Task to carry out: With the first line as the start and the line containing "Click the extract" as the end, write out every line of the records exactly.

(Beginning of Exercise input)

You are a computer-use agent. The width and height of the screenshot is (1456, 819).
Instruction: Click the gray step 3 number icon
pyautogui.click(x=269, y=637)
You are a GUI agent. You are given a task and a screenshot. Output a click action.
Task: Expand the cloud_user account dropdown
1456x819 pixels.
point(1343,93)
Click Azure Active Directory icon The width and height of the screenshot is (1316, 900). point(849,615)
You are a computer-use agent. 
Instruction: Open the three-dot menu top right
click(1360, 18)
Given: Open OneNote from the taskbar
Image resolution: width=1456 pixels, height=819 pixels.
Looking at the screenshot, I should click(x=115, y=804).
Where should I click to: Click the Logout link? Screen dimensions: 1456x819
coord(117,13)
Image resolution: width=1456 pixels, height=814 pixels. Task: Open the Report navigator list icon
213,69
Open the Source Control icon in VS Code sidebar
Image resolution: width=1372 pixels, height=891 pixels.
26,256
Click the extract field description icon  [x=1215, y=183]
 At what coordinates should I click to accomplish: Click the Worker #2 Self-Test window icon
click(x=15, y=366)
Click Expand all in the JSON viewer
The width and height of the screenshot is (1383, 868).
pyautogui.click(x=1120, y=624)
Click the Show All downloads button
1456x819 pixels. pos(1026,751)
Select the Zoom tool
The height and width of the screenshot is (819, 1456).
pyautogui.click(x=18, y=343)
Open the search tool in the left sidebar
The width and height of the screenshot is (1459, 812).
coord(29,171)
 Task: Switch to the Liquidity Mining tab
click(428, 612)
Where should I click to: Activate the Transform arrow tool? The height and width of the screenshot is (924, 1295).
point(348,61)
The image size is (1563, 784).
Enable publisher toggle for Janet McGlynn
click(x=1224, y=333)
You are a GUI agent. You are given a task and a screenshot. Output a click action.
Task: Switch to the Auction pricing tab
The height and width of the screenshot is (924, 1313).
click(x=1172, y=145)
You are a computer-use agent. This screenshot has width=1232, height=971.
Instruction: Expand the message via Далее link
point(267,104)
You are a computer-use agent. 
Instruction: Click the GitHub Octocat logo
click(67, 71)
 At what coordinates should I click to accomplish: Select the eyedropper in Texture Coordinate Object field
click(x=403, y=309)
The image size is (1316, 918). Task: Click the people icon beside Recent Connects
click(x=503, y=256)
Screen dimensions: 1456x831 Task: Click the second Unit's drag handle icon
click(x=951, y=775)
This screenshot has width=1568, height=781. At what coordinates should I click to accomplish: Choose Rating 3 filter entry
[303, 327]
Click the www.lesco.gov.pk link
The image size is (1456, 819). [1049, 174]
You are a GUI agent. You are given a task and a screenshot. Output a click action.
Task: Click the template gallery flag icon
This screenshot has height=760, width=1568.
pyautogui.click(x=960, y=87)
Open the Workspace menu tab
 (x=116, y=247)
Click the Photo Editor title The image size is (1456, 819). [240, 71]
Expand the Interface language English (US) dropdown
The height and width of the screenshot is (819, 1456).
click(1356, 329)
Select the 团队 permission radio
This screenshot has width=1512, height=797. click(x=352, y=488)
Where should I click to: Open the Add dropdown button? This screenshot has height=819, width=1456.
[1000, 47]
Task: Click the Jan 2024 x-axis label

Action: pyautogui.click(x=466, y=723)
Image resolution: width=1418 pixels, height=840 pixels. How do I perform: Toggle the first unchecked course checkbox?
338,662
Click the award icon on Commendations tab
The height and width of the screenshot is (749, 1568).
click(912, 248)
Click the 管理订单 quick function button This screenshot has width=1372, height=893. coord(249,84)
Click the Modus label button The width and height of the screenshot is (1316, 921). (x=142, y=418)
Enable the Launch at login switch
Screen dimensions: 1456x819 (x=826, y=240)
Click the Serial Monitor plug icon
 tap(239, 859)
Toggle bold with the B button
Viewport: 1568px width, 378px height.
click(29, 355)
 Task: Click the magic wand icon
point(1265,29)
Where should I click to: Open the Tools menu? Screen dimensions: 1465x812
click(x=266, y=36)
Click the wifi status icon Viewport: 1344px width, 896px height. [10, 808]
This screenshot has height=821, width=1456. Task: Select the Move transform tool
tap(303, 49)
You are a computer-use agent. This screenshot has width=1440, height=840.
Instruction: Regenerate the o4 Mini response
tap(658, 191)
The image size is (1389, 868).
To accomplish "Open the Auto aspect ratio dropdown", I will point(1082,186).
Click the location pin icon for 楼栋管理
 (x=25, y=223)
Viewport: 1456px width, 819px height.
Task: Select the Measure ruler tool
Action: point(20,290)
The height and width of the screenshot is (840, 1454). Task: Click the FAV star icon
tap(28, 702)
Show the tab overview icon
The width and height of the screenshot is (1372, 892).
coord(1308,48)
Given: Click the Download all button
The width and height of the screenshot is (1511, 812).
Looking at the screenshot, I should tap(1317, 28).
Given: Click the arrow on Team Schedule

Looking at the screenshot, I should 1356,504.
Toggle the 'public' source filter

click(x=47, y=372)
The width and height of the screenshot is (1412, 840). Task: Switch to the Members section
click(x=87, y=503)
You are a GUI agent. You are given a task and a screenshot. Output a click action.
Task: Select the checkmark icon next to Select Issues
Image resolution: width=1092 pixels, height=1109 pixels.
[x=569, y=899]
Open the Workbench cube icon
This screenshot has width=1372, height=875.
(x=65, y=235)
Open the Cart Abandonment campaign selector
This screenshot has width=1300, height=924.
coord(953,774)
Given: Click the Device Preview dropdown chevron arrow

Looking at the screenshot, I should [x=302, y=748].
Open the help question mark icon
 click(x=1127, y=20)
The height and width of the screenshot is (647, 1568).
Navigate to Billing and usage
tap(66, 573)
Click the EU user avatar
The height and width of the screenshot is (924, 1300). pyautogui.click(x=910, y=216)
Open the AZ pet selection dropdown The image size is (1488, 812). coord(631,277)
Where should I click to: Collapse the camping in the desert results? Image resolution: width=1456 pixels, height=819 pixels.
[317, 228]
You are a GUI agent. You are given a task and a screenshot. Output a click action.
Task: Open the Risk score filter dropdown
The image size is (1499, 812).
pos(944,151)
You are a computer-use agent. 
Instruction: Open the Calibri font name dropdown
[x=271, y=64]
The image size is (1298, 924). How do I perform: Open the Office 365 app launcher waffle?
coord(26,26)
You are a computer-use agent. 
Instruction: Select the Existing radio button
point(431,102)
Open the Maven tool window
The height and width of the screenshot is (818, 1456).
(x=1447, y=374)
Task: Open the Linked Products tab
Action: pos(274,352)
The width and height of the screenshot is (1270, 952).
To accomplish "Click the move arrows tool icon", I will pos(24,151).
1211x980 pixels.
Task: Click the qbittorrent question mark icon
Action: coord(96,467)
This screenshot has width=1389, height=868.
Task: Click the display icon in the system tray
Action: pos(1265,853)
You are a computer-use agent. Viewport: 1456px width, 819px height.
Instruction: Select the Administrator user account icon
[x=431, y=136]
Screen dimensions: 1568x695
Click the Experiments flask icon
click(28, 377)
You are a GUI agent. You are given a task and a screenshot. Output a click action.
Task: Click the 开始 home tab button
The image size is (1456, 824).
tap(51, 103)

(End of Exercise input)

Solution to the problem:
You are a computer-use agent. The width and height of the screenshot is (1456, 819).
Instruction: Click the gray step 3 number icon
pyautogui.click(x=269, y=637)
You are a GUI agent. You are given a task and a screenshot. Output a click action.
Task: Expand the cloud_user account dropdown
1456x819 pixels.
point(1343,93)
Click Azure Active Directory icon The width and height of the screenshot is (1316, 900). point(849,615)
You are a computer-use agent. 
Instruction: Open the three-dot menu top right
click(1360, 18)
Given: Open OneNote from the taskbar
Image resolution: width=1456 pixels, height=819 pixels.
Looking at the screenshot, I should click(x=115, y=804).
Where should I click to: Click the Logout link? Screen dimensions: 1456x819
coord(117,13)
Image resolution: width=1456 pixels, height=814 pixels. Task: Open the Report navigator list icon
213,69
Open the Source Control icon in VS Code sidebar
Image resolution: width=1372 pixels, height=891 pixels.
26,256
Click the extract field description icon  [x=1215, y=183]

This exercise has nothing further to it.